I imported and concatenated a couple of csv files. All of them contain the variable "prac_type" but the observations are listed in different ways. Some are strings (yes, no, unsure) while the others are numeric (1,2,3). Here is a look at the variable:
print(df.prac_type.unique())
[nan 1.0 2.0 3.0 '1' '2' 'Unsure']
But I just want 1.0 to merge into 1 (since they are representing the same thing), 2.0 to become 2, and 3.0 and unsure to become 3. I want my variable to be this:
print(df.prac_type.unique())
[ '1' '2' '3']
I tried doing this:
prac_dic = {'1.0': 1,'2.0': 2 , '3.0':3, 'Unsure':3}
df.prac_type = [prac_dic[item] for item in df.prac_type]

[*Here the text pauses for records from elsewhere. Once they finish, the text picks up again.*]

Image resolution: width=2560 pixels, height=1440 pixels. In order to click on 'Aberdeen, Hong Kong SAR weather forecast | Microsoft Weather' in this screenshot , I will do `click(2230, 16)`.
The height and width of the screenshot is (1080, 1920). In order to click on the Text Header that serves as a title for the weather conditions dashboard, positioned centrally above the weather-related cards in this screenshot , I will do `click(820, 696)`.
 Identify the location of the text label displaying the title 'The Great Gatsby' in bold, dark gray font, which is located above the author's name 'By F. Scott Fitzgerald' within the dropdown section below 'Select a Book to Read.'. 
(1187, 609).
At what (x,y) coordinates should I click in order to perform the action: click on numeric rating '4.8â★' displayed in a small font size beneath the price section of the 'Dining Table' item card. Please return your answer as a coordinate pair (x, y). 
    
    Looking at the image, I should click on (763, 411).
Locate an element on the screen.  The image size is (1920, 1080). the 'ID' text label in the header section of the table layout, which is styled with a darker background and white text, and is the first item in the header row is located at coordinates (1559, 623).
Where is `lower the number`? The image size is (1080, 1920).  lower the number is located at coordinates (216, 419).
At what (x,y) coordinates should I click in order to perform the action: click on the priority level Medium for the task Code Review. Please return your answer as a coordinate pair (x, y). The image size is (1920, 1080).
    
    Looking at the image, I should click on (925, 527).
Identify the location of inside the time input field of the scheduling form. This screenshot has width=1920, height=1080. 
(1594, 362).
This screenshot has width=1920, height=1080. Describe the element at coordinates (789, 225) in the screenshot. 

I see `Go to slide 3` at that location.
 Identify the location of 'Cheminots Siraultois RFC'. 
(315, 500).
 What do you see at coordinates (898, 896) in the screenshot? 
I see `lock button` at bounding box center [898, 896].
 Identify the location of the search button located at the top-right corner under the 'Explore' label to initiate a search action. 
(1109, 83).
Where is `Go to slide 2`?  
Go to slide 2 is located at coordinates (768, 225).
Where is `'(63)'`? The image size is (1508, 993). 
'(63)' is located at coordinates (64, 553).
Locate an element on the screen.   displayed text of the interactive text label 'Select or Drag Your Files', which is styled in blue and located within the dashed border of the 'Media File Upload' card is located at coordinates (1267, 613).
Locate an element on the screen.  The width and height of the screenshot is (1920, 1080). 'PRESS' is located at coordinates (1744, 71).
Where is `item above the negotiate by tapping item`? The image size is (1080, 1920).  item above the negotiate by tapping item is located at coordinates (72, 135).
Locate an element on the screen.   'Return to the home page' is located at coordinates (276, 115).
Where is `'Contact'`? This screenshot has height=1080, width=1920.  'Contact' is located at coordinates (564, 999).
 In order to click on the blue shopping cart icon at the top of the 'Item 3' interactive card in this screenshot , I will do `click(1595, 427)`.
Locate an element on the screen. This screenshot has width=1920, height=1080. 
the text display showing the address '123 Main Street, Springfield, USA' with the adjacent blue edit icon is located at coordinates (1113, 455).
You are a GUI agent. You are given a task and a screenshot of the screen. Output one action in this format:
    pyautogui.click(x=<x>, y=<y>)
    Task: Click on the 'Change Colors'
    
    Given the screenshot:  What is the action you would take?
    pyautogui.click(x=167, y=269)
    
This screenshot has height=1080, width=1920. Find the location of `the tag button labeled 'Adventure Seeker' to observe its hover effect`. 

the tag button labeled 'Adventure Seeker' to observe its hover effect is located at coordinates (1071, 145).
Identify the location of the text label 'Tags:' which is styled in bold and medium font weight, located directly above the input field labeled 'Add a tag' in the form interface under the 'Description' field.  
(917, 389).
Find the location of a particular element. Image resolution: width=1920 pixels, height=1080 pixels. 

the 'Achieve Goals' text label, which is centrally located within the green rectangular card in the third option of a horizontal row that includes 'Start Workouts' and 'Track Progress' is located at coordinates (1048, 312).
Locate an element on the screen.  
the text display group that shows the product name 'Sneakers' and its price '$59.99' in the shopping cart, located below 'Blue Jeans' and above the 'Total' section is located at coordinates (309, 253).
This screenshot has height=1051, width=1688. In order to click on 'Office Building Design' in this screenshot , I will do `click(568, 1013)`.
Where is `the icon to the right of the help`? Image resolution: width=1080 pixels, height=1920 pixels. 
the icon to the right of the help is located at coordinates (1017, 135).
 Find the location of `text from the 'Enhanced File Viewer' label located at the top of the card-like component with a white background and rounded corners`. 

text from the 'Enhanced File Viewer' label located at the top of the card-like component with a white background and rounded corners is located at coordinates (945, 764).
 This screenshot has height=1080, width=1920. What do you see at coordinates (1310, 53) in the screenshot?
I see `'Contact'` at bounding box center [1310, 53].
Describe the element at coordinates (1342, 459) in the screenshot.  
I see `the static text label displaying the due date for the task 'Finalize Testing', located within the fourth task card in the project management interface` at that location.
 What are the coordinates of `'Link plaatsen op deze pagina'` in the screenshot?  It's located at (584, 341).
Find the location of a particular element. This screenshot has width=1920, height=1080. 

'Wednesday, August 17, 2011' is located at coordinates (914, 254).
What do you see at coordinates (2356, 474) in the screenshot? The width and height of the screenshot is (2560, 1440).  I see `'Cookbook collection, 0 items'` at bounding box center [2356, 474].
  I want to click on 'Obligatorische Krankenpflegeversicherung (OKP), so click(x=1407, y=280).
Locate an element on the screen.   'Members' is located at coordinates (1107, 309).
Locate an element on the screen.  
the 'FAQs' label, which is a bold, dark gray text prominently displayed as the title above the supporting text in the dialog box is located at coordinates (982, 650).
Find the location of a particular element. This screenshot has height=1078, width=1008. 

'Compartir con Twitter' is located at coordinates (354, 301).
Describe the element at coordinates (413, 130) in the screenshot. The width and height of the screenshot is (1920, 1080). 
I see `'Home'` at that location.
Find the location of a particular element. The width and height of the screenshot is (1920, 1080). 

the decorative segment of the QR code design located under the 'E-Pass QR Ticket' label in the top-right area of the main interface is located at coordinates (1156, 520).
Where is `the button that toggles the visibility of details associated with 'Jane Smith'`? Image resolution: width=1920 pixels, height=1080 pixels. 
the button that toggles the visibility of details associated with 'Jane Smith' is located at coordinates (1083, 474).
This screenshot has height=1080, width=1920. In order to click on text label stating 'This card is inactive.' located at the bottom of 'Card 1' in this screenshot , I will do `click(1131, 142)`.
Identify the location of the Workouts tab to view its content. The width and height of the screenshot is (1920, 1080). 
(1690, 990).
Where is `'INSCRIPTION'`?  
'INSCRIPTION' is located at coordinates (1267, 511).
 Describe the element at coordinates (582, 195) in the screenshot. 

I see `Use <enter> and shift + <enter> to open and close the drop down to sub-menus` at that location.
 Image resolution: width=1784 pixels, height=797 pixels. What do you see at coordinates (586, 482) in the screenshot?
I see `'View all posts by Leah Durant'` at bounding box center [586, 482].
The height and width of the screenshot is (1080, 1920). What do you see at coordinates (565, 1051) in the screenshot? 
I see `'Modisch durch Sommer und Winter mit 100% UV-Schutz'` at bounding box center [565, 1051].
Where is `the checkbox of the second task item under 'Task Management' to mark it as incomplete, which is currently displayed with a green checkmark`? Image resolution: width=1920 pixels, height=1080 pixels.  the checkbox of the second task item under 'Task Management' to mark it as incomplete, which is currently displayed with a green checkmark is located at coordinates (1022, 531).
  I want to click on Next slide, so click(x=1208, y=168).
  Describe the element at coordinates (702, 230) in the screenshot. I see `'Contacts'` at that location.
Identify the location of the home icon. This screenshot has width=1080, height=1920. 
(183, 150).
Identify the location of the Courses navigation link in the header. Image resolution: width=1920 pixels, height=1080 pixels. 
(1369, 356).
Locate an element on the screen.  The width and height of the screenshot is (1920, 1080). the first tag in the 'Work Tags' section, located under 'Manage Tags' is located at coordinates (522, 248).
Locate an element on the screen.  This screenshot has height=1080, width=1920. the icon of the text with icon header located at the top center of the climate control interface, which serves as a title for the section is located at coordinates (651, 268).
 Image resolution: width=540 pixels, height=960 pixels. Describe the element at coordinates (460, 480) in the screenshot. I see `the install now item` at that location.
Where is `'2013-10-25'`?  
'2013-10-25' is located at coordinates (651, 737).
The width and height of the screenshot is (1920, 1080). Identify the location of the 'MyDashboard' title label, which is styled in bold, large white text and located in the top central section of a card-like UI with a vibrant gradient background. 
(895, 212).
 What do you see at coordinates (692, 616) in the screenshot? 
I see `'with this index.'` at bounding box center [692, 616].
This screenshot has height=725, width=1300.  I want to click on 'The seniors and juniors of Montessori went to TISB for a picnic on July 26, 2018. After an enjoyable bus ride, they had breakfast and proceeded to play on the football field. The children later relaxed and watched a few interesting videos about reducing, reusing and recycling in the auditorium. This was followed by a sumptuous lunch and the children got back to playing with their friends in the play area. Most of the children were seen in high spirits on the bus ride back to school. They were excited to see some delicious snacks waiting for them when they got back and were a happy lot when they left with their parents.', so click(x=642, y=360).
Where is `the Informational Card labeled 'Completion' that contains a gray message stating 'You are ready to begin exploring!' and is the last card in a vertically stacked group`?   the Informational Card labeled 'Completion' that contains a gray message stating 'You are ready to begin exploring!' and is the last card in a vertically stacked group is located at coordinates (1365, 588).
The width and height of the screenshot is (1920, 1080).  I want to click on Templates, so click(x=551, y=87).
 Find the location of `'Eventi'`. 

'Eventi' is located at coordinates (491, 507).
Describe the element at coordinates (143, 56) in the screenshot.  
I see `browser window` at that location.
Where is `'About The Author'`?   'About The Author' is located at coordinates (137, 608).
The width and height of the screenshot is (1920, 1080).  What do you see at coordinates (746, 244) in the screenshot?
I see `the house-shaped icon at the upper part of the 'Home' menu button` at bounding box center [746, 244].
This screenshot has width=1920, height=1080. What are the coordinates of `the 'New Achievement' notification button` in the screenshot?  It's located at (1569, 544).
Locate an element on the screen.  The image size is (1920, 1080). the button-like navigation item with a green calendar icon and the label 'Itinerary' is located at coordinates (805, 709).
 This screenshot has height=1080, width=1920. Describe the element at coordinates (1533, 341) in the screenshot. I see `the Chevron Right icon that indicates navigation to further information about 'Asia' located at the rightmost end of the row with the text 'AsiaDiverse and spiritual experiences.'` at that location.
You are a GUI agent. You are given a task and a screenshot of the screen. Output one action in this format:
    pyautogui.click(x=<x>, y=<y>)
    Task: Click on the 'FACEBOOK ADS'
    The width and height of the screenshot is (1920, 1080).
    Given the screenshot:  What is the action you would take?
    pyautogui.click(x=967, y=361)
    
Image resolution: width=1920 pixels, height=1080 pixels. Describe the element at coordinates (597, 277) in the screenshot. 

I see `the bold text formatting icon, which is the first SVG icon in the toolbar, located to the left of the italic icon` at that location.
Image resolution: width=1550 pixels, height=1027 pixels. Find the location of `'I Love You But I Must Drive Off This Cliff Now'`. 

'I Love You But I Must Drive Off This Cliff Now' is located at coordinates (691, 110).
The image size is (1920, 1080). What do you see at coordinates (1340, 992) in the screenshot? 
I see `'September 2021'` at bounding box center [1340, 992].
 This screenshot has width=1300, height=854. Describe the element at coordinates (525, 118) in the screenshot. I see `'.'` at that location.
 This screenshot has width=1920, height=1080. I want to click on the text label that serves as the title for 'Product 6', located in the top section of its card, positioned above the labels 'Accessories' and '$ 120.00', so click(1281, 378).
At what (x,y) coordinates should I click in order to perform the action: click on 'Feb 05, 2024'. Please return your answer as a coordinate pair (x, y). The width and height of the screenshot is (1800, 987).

print(df.prac_type.unique())
But I get an error (KeyError: nan) because my variable prac_type has NaNs. I don't want to drop the NaNs though. So how can I get my code to ignore the missing values and reassign the values?
CodePudding user response:
Just add one special check on the nan value
df.prac_type = [prac_dic[item] if pandas.notnull(item) else np.nan for item in df.prac_type ]
https://pandas.pydata.org/docs/reference/api/pandas.isnull.html
CodePudding user response:
Try df.prac_type = [prac_dic.get(item) for item in df.prac_type]